この計画には、国や州政府との提携で50万人の学生や求職者にAI技術のトレーニングを提供することや、10万人の若い女性に「詳細なAIスキル」を提供すること、過疎地の学校の40万人の生徒らに「責任あるAIの利用」を教え、AIを活用したキャリアについての意識を高めることが盛り込まれている。
インド出身で10年前にマイクロソフトのトップに就任したナデラCEOは、インドが「AIの約束を現実のものとするためのユニークな立場にある」と述べ、同社がインドのAIのスキルギャップを解消し、新たな機会の創出を支援していくと語った。

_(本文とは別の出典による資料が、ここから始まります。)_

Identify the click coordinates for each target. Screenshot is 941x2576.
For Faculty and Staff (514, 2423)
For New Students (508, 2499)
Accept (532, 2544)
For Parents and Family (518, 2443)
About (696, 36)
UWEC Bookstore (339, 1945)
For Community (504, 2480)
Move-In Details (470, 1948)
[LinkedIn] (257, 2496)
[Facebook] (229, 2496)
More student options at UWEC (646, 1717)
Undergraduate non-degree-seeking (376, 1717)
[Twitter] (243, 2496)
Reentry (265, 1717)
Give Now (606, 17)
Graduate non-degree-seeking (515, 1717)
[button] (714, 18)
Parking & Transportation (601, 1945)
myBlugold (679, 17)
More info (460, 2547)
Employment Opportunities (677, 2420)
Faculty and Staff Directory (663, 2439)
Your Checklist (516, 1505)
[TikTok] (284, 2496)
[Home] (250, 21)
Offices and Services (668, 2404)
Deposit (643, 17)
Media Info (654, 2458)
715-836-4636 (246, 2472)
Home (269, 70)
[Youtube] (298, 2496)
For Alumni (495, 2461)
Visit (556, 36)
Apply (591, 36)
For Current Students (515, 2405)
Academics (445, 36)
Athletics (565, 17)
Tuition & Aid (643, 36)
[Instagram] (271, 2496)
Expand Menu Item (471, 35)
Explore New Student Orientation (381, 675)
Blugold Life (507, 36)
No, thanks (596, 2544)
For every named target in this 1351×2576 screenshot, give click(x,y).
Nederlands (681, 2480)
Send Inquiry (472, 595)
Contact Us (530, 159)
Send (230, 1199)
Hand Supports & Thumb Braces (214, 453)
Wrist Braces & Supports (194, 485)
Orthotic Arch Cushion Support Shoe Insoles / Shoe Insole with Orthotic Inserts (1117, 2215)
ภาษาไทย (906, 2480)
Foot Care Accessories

ナデラCEOはムンバイのテック業界のリーダーたちに対し「AIはまさに巨大な機会があり、GDPを押し上げることになる」と語り、各国はこの変革期にあるテクノロジーに多額の投資を行うべきだと主張した。彼は、AIへの投資が引き起こす社会的・経済的な変化を、産業革命時代の英国がGDPの10%を鉄道に投入することで達成した変化になぞらえた。
ナデラのこの発表は、先月マイクロソフトがインドで10万人の開発者にAIツールとテクノロジーのトレーニングを行うと宣言したことを踏まえてのものだ。同社は、「ADVANTA(I)GE INDIA」と呼ばれる計画を通じて、インドの労働者や政府関係者らのAIへの適応能力を向上させ、AI開発を支援していくと述べている。
各国の企業や研究者は何十年も前からAIの研究に取り組んできたが、OpenAIのChatGPTの成功によって、AIブームが勃発し巨額の資金が流れ込んでいる。OpenAIに数十億ドルを投資したマイクロソフトは、自らをこの分野のフロントランナーに位置づけ、自社の製品ラインへのAIを統合を進めている。